Introduction
The reparations movement in Chicago - like all movements for African American reparations -was rooted in rebellion. As black people functioning within the Diaspora there is a constant struggle to survive and perhaps if one’s lucky enough, to live autonomously in a state that has always meant for black bodies to live as slaves. From 1972 to 1992, more than 100 black people living in police Area 2, more commonly known as the South side of Chicago, were arrested and tortured by Chicago Police detective Jon Burge, and his men (Chicago Torture Memorials). These people were subjected to unspeakable pain, trauma and death by representatives of the state; the Chicago Police Department. The violence the state has perpetuated against black bodies is consistent throughout the history of the United States, as the state has always been opposed to black bodies.
This outright opposition and disregard for black lives and black bodies is aided by institutional tools that have been created to systematically destroy chances of black success and thus black life. This is why it is important for us in our movement work to examine these tools the state uses against us to justify anti-blackness and the conditions that have created an environment for black death and state violence. In demanding for reparations and thus rebelling against the state on account of police brutality we are also rebelling against the historic conditions of mistreatment and disregard black bodies and black South Side communities have been faced with at the hands of the state and the worthiness of our victimhood in the eyes of a white supremacist state.
One of the greatest tools for the justification of violence against black communities is the economic system of capitalism. Under capitalism, money or capital are an assessment of human value and a necessity to survival. A chronic lack of capital can be devastating. The South side where police Area 2 resides is an area of Chicago that houses an overwhelming population of not only poor people, but also the majority of black people in the city. Directly across to the South Side is the North Side and the Suburbs, areas rich in economic growth and development and of course white Americans.

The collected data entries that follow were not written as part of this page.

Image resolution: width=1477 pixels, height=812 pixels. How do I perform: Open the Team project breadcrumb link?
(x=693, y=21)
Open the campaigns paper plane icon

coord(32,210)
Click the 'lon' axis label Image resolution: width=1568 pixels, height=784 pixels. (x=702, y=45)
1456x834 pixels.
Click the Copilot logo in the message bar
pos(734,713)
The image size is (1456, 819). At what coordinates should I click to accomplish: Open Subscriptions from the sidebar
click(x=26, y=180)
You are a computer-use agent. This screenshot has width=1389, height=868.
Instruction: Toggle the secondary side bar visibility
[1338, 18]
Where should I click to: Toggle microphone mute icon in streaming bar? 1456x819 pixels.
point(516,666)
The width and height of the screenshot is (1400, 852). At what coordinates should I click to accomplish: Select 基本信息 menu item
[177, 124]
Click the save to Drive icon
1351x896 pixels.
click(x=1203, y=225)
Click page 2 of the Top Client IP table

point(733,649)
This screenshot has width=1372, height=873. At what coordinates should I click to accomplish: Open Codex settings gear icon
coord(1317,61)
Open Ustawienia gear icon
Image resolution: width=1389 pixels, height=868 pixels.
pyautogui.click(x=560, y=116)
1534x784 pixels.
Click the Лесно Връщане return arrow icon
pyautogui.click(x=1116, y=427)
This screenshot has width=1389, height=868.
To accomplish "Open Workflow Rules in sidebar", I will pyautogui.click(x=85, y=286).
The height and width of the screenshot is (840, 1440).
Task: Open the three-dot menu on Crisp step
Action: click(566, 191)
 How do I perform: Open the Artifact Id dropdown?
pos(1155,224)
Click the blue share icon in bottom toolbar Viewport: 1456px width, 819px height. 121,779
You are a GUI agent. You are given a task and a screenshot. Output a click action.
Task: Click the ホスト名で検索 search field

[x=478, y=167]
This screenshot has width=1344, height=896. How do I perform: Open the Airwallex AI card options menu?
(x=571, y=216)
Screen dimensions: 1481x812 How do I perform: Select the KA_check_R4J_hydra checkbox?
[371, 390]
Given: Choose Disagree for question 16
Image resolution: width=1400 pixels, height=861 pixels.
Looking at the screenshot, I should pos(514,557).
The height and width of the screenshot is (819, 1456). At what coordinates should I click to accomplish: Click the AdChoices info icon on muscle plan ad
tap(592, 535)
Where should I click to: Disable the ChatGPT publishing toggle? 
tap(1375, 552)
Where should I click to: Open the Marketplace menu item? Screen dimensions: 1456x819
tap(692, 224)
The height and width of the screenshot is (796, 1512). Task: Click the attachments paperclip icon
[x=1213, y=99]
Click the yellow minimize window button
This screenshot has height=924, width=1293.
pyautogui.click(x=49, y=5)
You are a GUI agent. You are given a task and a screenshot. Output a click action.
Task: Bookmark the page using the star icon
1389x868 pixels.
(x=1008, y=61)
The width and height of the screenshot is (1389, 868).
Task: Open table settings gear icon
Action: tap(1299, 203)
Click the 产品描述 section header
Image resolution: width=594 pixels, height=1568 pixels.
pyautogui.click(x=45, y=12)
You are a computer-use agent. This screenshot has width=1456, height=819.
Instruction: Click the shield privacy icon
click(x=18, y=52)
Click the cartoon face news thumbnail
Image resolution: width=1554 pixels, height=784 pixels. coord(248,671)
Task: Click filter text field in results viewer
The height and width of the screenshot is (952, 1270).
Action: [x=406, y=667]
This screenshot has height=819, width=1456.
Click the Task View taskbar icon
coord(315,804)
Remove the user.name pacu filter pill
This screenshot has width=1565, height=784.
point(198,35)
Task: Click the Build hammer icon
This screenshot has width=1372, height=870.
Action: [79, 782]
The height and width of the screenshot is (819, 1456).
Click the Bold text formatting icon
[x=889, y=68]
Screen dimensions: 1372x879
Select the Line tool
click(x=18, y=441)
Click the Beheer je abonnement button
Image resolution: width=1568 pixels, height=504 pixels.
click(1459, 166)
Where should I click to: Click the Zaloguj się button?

This combination of poor and black in comparison to white development is no coincidence- it is a correlation is intended by the state. Although explicit legal forms of segregation have long been outlawed in the city of Chicago, the city remains largely segregated. This segregation is not without creation. Segregation in Chicago was an intended structure. The history of the South Side of Chicago is a history of chronic divestment and discrimination through redlining. Understanding this history of divestment, isolation and vulnerability in black South Side communities is essential to understanding the structural violence, intentional neighborhood neglect and hyper policing leading up to the instances of torture and subsequent reparations for victims who the City of Chicago never deemed fully human at all.